The Importance of Hybrid Approaches 47:30

"Most profitable discretionary traders are systematic in their approaches, yet adapt flexibly to the market."

  • An interviewee shares insights from a previous podcast, emphasizing that many profitable discretionary traders are actually systematic in their methods but incorporate a hybrid approach that allows for personal judgment. This blending of system and discretion is believed to elevate trading performance beyond what pure systematic approaches can achieve.

  • The conversation suggests that successful traders track significant data and statistical advantages but also rely on their intuition based on market sentiment and price actions.

Developing Trading Algorithms 48:50

"You can backtest your trading algorithms to see how they performed historically and how they might perform in the future."
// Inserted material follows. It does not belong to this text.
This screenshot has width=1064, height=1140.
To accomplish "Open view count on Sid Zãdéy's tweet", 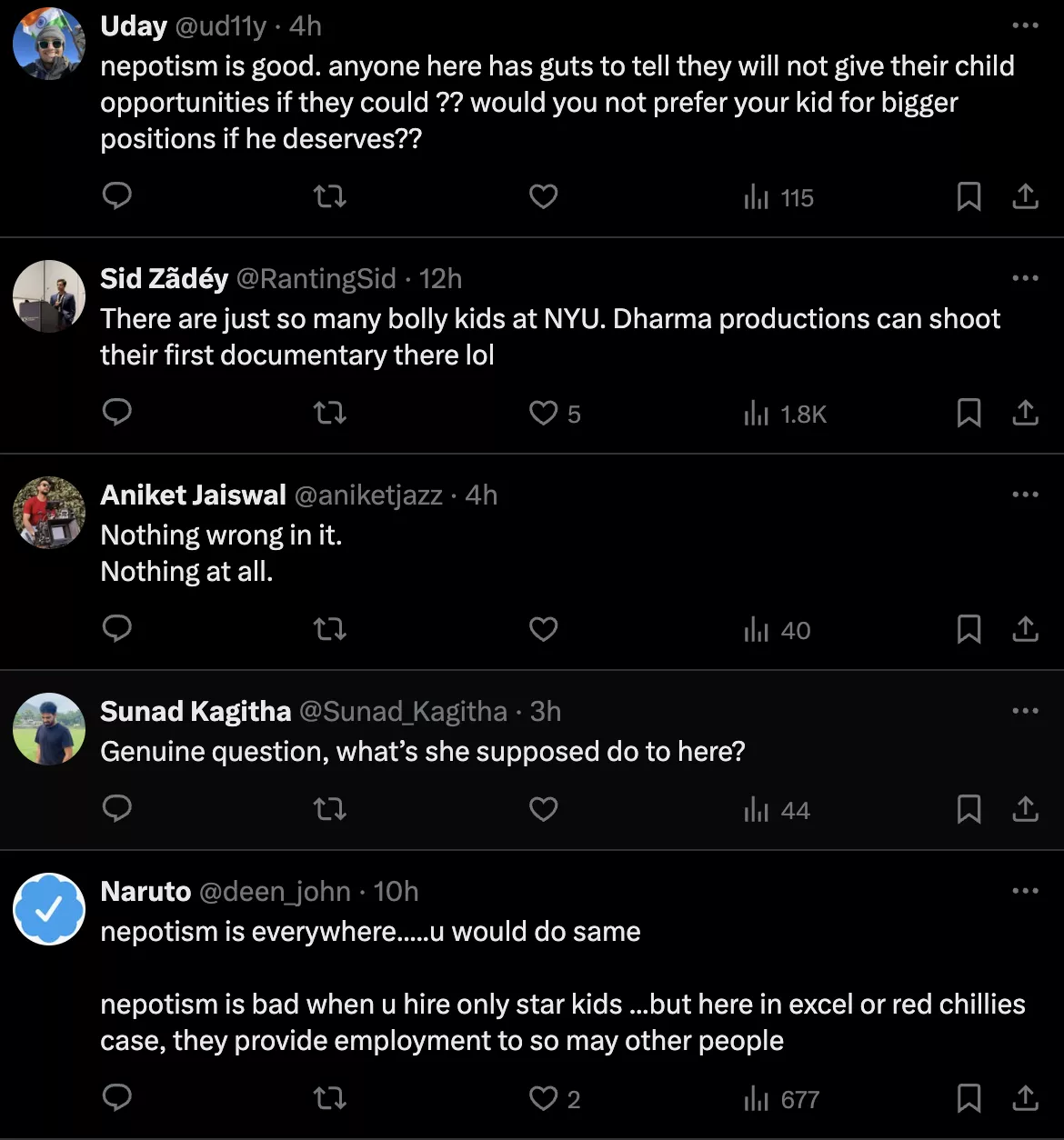I will coord(785,414).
  • The speakers explore the potential for creating algorithms that encapsulate their trading styles by defining entry and exit criteria. Emphasizing backtesting, they highlight its importance in validating strategies based on historical performance, especially when considering a shift to more swing trading.

  • They express a desire to capitalize more on swing trading opportunities, reflecting a shift from day trading strategies.

The Daily Routine of a Trader with an Algorithmic Bot 49:48

"With a trading bot performing trades, I spend far less time on manual analysis."

  • One trader describes their current daily routine, which has evolved thanks to algorithmic assistance. They mention waking up early to monitor pre-market conditions while allowing the bot to handle trades throughout the day.

  • Their process includes checking in on active trades primarily during the first hour and a half of the market, after which they have more free time for other activities.

Strategies for Beginners and Struggling Traders 53:03

"Tracking data and patterns is essential for building a disciplined trading strategy."

  • The trader offers advice for beginners, recommending they start by meticulously tracking data related to their trading patterns. This should include high, low, and close prices, along with various market indicators, to establish statistical edges.

  • For those starting anew with small accounts, the suggestion includes focusing on a single, proven trading pattern, emphasizing the need for disciplined practice while diversifying their entries over time to reduce volatility.

Goals and Future Aspirations in Trading 55:20

"I aim to make a million a year with my current trading systems."

  • A key aspiration shared is the goal of achieving significant annual profits through effective trading strategies and systems. The trader's brother serves as a benchmark, indicating that reaching such a financial milestone is indeed possible.

  • They affirm the necessity of diligence in achieving trading goals and highlight the ongoing technical challenges related to their trading bot that they are currently addressing.

Discussion on Systematic Trading 55:59

"What do you think after hearing so much about Evan's story and his systematic trading approach? Are you tempted to adapt your current discretionary trading strategies to a more systematic and hands-off method?"

  • The conversation shifts to Evan's story and his systematic trading methodology, prompting viewers to reflect on their own trading strategies.

  • Listeners are encouraged to consider whether they might benefit from integrating systematic trading practices into their approach.

  • The podcast has previously featured interviews with various systematic traders, indicating a broader interest in this trading style.

  • For those interested in learning more about systematic trading, viewers are directed to an available playlist containing past interviews on the topic.